The input Block Start
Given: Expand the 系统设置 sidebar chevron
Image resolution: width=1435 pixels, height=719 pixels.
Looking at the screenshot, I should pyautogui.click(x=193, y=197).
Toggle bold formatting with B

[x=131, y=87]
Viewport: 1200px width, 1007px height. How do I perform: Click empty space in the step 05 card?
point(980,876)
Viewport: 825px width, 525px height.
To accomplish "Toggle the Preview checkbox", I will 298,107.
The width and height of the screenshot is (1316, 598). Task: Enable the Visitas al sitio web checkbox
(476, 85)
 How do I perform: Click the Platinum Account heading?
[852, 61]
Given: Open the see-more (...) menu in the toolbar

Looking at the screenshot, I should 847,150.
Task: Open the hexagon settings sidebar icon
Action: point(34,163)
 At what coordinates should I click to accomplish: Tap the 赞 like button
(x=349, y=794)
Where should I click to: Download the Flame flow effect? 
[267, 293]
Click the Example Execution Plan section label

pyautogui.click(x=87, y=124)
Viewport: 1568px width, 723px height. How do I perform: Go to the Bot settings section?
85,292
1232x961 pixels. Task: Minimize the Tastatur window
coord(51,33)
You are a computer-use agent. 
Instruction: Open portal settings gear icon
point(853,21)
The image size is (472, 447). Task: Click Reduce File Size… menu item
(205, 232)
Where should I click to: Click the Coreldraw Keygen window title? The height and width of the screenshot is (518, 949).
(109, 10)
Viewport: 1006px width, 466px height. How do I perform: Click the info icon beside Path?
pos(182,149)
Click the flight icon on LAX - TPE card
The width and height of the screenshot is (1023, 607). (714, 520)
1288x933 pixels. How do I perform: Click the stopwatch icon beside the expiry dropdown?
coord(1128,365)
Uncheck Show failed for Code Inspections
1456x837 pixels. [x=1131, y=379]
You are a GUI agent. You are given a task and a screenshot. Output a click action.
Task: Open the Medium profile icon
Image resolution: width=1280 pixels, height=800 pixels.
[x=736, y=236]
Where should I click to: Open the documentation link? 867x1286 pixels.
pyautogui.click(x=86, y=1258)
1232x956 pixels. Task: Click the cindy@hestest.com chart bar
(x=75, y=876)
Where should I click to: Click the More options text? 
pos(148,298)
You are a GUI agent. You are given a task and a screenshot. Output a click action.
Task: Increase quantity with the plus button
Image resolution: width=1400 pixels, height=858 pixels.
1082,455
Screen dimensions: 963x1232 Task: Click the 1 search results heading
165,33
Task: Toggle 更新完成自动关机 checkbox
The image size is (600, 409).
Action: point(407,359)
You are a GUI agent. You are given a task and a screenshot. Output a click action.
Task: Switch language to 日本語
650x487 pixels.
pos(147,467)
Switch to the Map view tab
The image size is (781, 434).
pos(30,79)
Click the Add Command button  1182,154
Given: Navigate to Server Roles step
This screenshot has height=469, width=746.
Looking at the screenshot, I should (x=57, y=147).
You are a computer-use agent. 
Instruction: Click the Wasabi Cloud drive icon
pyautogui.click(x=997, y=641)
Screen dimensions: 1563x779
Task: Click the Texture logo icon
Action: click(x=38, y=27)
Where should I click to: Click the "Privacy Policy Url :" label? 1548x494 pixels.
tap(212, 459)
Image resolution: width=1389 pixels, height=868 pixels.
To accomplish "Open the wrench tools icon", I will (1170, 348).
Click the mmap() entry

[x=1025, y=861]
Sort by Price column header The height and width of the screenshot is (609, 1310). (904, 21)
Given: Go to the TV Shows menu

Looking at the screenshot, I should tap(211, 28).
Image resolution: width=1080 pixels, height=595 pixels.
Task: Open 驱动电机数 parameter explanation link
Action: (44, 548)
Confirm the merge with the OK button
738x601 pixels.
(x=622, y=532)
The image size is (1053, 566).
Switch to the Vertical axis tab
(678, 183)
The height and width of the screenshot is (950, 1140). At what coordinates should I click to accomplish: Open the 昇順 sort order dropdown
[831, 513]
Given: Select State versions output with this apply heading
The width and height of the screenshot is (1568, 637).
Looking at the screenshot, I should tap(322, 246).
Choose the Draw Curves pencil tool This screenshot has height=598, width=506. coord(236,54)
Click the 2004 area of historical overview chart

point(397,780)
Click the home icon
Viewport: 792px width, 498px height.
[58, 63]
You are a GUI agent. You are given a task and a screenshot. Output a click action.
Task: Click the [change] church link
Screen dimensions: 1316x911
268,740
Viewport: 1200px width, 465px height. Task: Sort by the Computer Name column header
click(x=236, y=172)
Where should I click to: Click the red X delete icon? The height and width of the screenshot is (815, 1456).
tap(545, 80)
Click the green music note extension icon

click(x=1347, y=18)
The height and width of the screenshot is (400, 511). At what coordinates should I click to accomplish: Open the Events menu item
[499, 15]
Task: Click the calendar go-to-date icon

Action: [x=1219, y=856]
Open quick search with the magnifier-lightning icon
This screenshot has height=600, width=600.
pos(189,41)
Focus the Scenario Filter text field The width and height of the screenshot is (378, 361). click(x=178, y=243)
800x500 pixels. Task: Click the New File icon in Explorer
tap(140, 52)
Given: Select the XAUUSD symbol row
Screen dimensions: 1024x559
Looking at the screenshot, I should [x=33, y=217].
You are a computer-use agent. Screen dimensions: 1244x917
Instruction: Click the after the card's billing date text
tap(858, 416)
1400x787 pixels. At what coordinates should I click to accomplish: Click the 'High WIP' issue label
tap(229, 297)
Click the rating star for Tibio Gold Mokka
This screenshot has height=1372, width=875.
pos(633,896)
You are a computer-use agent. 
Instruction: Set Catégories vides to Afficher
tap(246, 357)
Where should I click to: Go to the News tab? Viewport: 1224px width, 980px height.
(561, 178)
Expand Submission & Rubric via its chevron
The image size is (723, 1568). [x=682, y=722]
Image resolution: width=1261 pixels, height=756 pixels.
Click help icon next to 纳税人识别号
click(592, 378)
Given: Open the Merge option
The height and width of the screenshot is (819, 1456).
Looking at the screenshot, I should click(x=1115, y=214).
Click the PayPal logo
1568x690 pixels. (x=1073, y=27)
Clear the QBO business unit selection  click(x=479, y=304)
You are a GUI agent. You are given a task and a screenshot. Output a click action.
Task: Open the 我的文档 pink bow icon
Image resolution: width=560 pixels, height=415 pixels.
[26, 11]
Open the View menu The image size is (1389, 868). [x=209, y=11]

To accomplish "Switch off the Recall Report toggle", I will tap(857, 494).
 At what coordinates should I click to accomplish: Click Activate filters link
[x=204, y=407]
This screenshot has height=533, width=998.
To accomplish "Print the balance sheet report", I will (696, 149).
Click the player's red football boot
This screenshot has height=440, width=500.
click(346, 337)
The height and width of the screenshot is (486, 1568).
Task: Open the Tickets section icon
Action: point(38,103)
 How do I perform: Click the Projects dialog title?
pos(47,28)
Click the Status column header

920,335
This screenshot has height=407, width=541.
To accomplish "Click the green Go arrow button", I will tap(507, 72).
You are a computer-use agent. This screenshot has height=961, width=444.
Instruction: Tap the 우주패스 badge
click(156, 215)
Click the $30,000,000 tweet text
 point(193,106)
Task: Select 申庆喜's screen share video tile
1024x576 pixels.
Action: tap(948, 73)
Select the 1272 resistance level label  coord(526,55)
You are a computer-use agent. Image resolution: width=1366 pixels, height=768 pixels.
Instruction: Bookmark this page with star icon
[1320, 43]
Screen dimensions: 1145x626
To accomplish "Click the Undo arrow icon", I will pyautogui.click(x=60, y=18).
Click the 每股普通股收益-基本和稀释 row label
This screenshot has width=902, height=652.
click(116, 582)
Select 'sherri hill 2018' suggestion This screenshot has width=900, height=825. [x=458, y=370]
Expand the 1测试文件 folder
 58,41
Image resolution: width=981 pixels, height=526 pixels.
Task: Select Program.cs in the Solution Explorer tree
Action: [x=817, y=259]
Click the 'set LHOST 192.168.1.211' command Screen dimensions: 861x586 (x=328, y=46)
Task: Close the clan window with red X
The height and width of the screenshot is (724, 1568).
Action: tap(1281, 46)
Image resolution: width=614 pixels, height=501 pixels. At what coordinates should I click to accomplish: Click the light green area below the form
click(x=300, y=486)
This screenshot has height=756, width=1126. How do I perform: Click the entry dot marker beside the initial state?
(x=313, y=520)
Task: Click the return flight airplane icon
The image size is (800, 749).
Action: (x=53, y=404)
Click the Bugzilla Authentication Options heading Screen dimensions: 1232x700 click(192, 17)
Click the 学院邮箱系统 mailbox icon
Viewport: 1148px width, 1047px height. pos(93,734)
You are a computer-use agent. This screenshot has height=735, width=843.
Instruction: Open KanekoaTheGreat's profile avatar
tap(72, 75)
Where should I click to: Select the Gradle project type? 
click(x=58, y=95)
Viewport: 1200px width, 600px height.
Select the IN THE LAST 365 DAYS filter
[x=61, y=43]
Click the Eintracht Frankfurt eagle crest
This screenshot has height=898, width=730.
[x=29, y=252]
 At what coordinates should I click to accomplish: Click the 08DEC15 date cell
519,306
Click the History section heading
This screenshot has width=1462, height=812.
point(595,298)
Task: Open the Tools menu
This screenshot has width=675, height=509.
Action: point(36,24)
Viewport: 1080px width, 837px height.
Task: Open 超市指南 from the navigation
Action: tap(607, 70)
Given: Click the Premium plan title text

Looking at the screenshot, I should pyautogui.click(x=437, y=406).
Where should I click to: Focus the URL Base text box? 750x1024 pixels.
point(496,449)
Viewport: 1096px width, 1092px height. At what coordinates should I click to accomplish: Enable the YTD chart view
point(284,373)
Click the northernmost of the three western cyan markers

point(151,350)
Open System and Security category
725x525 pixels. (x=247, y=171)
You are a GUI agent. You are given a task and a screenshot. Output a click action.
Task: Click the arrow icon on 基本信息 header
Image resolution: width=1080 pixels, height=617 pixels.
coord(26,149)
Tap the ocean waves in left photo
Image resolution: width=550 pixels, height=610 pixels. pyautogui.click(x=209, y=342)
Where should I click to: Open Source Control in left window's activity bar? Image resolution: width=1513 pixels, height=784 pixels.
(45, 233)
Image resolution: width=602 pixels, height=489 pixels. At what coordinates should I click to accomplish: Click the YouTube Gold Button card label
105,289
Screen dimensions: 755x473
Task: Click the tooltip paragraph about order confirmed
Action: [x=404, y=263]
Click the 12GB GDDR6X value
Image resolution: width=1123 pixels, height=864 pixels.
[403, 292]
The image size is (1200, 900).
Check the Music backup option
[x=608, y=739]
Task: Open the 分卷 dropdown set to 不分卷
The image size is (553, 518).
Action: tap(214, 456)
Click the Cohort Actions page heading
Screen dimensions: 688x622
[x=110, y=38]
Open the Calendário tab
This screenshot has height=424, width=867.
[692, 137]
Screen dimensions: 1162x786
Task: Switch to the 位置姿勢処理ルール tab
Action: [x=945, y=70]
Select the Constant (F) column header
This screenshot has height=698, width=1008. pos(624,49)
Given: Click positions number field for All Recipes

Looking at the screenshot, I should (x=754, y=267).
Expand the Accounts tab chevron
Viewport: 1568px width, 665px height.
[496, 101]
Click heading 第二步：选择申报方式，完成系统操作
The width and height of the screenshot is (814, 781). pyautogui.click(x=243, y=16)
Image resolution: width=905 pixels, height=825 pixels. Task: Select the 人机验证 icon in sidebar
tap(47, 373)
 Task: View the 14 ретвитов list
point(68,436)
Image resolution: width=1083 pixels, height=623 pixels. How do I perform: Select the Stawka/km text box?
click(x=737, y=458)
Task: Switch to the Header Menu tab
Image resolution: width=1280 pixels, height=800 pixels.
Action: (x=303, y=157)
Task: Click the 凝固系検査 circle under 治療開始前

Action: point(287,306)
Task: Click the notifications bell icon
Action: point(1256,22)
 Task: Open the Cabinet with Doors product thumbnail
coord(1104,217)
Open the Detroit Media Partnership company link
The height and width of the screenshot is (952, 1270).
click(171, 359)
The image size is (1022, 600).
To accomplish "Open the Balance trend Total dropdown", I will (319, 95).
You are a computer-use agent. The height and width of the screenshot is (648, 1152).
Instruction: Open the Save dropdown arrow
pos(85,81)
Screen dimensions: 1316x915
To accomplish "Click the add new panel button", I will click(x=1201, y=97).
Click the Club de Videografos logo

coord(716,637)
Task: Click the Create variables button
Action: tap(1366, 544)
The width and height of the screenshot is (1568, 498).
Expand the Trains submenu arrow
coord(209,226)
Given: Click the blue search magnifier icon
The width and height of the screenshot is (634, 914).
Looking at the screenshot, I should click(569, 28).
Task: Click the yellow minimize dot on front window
The input Block End
What you are asked to do: With the line holding "Switch to the Vertical axis tab" as the first and the line holding "Task: Click the [change] church link" as the last, set down that range of the entries above exactly, and nothing else.

Exercise output:
Switch to the Vertical axis tab
(678, 183)
The height and width of the screenshot is (950, 1140). At what coordinates should I click to accomplish: Open the 昇順 sort order dropdown
[831, 513]
Given: Select State versions output with this apply heading
The width and height of the screenshot is (1568, 637).
Looking at the screenshot, I should tap(322, 246).
Choose the Draw Curves pencil tool This screenshot has height=598, width=506. coord(236,54)
Click the 2004 area of historical overview chart

point(397,780)
Click the home icon
Viewport: 792px width, 498px height.
[58, 63]
You are a GUI agent. You are given a task and a screenshot. Output a click action.
Task: Click the [change] church link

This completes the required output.